Une situation même quelque peu "rude" qui n'est pas appelée à se reproduire, à générer une angoisse continue ne relève pas davantage du harcèlement en milieu scolaire que dans le monde du travail. Se prendre une bonne avoinée par son supérieur hiérarchique, se faire eng... par un collègue, si ça n'a pas de lendemain, ce n'est jamais agréable mais ce n'est pas du harcèlement qui, souvent, se définit plutôt par une multitude de petits coups d'épingles répétés qui favorisent un climat épouvantable. Il en est de même dans une école, un collège, un lycée: rien de commun avec une baston isolée (ce qui ne veut pas dire qu'il ne doit pas y avoir de sanction à la clé) et des situations de harcèlement qui génèrent des comportements affreusement anxiogènes - et sont souvent à l'origine de vies gâchées: scolarité manquée, troubles de la relation avec autrui, etc.
Relativiser.
La vie ce n'est pas le royaume des bisounours et dès l'école, il faut savoir qu'on sera confronté parfois à l'injustice, à la violence, à des agressions. Tout est question de mesure, que ce soit dans le fait en soi ou dans sa répétition (déjà évoquée).
Non, dans un chahut de vestiaire, une mise à l'air faite par un groupe de jeunes cons sur une victime choisie en général pour son côté coincé, ce n'est pas une agression sexuelle majeure (sauf si la victime a été élevée dans cet esprit, dans la terreur permanente de ce genre de faits). Mais si le même acte est répété à chaque séance d'EPS, surtout quand c'est toujours la même victime expiatoire), s'il entraîne des moqueries à répétition (les SMS qui transmettent "l'information" à grande vitesse et partout!) alors oui, il y a harcèlement destructeur. Notez que si je me refuse à parler de harcèlement dans la première des situations, je la considère néanmoins comme une voix de fait à sanctionner sévèrement comme toutes les voies de fait.
Combattre.
En ne niant pas l'évidence et cela vaut tant pour les camarades qu'il faut sensibiliser, que pour les parents souvent sourds et aveugles ou les enseignants qui se cantonnent dans une carapace d'indifférence, parfois parce qu'ils ont déjà tellement à gérer leur propre souffrance - étant eux mêmes harcelés - qu'ils sont inaccessibles à celle des autres, parfois aussi parce qu'ils... s'en moquent tout simplement. "Je suis là pour dispenser un enseignement, pas pour me préoccuper des élèves". Or une telle attitude relève ni plus ni moins de la non assistance à personne en danger. On ne demande pas au professeur de faire autre chose qu'enseigner. On demande à l'adulte de signaler quand un enfant ou un adolescent est en danger, ce qui est le devoir de tout adulte, quitte à laisser faire ceux dont c'est la tâche, mais qui doivent être informés. Sans se réfugier derrière "le manque de moyens", le "s'il y avait plus de surveillants", etc.

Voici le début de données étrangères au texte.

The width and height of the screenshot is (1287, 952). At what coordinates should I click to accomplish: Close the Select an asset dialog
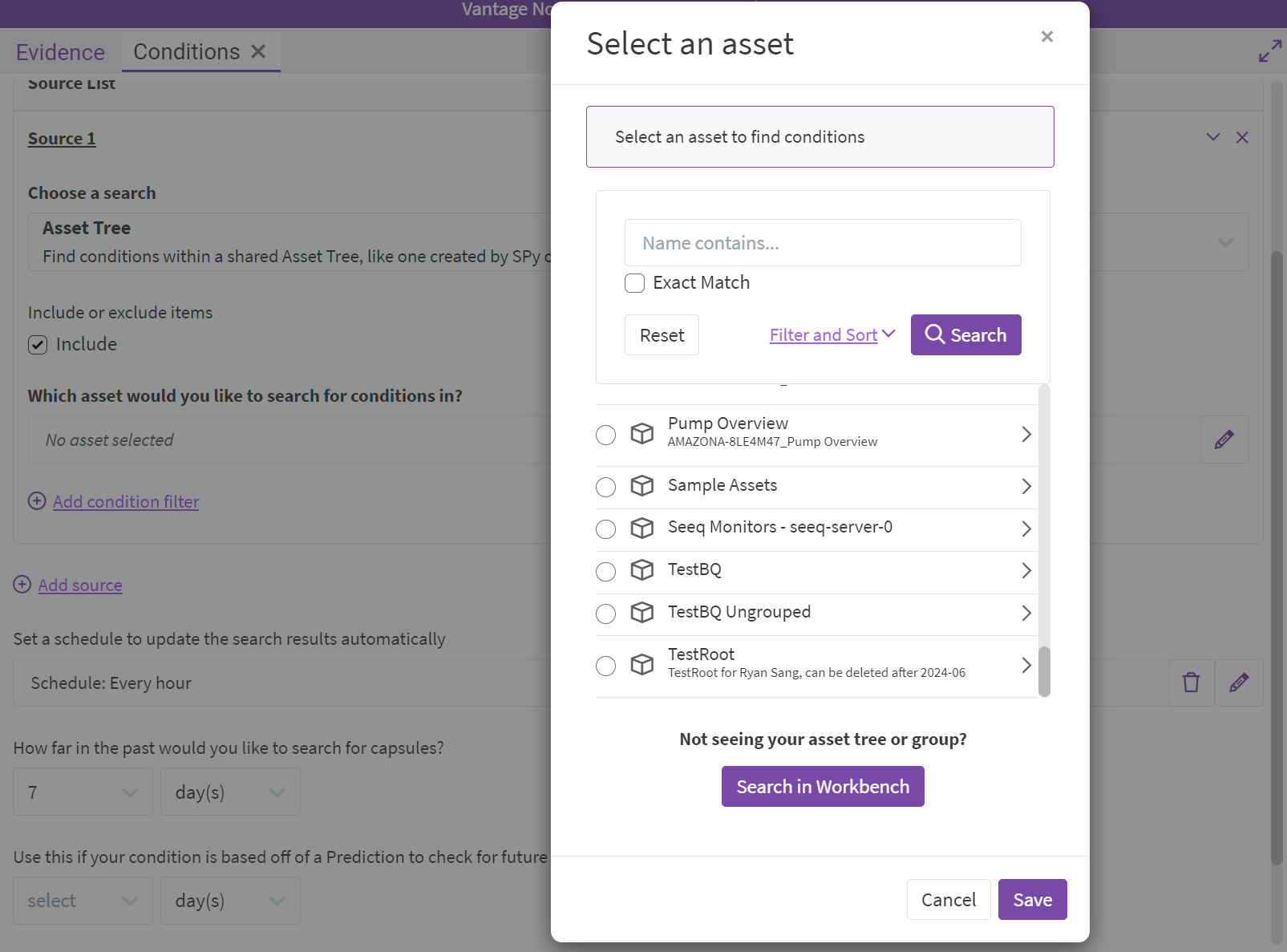(1046, 37)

Un professeur qui laisse complaisamment, pour avoir la paix, un gamin un peu rondouillard se faire appeler en permanence Gras Double par ses camarades est un salaud: non seulement il ne joue pas son rôle mais par son attitude, il valide le comportement des agresseurs, le légitime. Et que dire, quand il participe par démagogie ou connerie insondable?

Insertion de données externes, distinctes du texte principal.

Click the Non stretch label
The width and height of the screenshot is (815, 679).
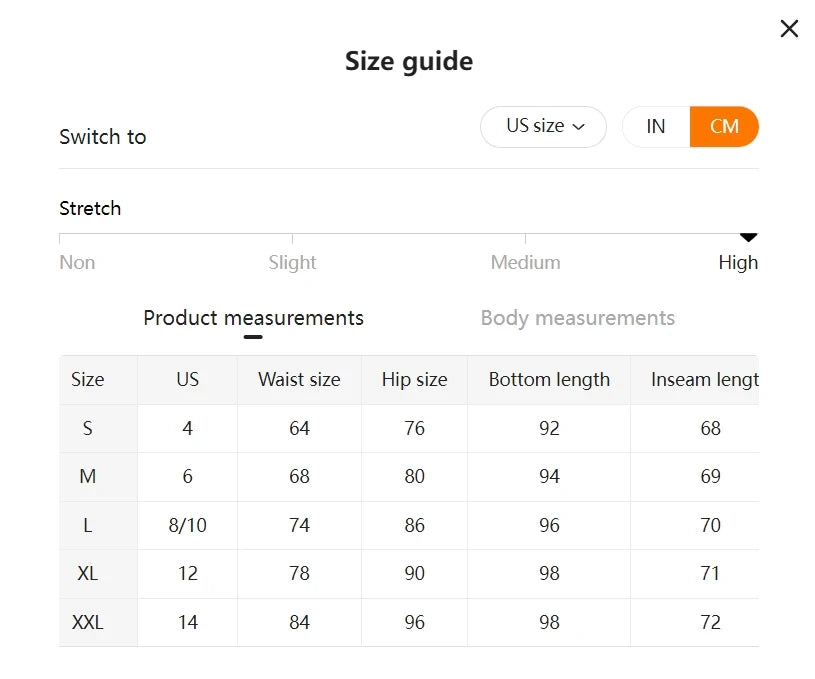tap(77, 263)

Ce gamin harcelédepuis une éternité dans son collège australien a pété les plombs et aurait pu blesser gravement son bourreau du moment tant sa réaction fut incontrôlée... Bourreau dont on a su ensuite que son propre physique le rendait victime de harcèlement! (la "crevette" lancée contre le "bouboule" avec comme par hasard un portable qui trainait...) En conclusion, les autorités incapables de faire régner un minimum de civilité ont su punir le coupable de violence physique.

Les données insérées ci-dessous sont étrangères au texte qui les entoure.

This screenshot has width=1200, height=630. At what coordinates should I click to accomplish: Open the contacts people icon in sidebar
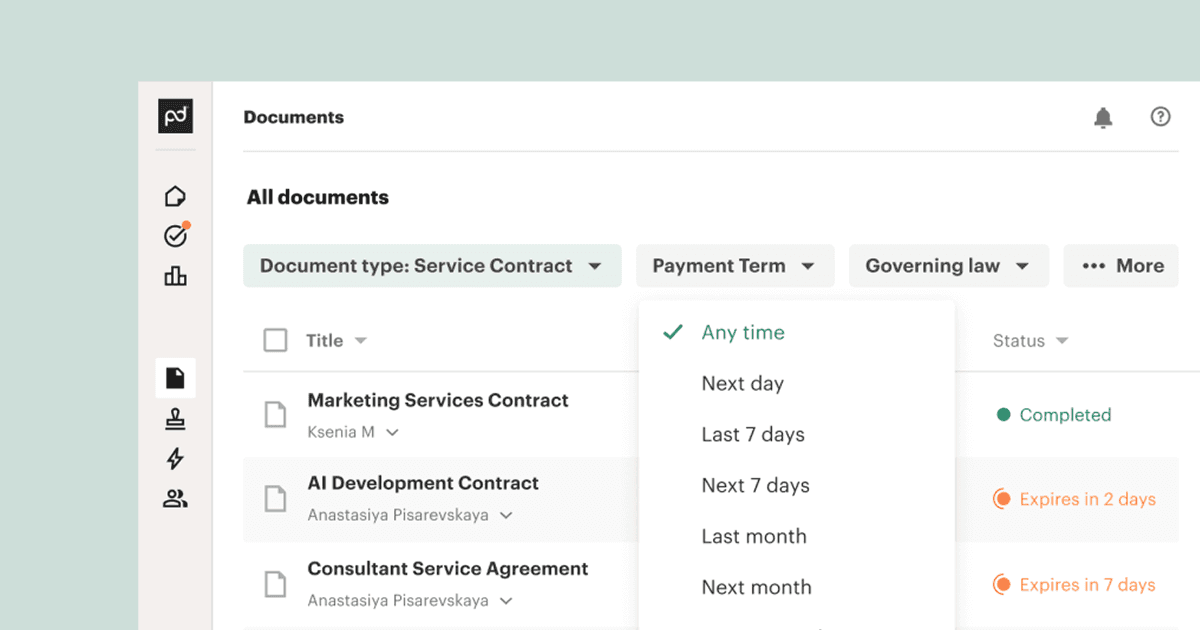175,499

Pour les parents, c'est délicat. Mais s'ils doivent accepter que leur progéniture ne leur dira jamais tout (rien de pire que des parents collants, surtout à l'adolescence), ils doivent lui avoir inculqué qu'ils seront toujours à l'écoute à défaut de solliciter les confidences. Et quand ils les reçoivent, ils doivent les évaluer à l'aune non de leur futilité apparente, mais de la manière dont les "petits malheurs" sont perçus. Rien de plus destructeur que la minimisation d'une détresse enfantine, même quand on croit agir pour son bien, pour l'endurcir.
Enfin pour les élèves eux-mêmes, il faut plus que quelques leçons de morale. Il faut donner des cas concrets, de ces gosses qui se sont suicidé ou ont tenté de le faire, de ces vies gâchées, et surtout de leur responsabilité potentielle, pas seulement morale mais aussi pénale quand des enquêtes bien menées permettent de retracer les SMS, de retrouver les fautifs. Il faut parvenir à faire briser cette omerta ravageuse!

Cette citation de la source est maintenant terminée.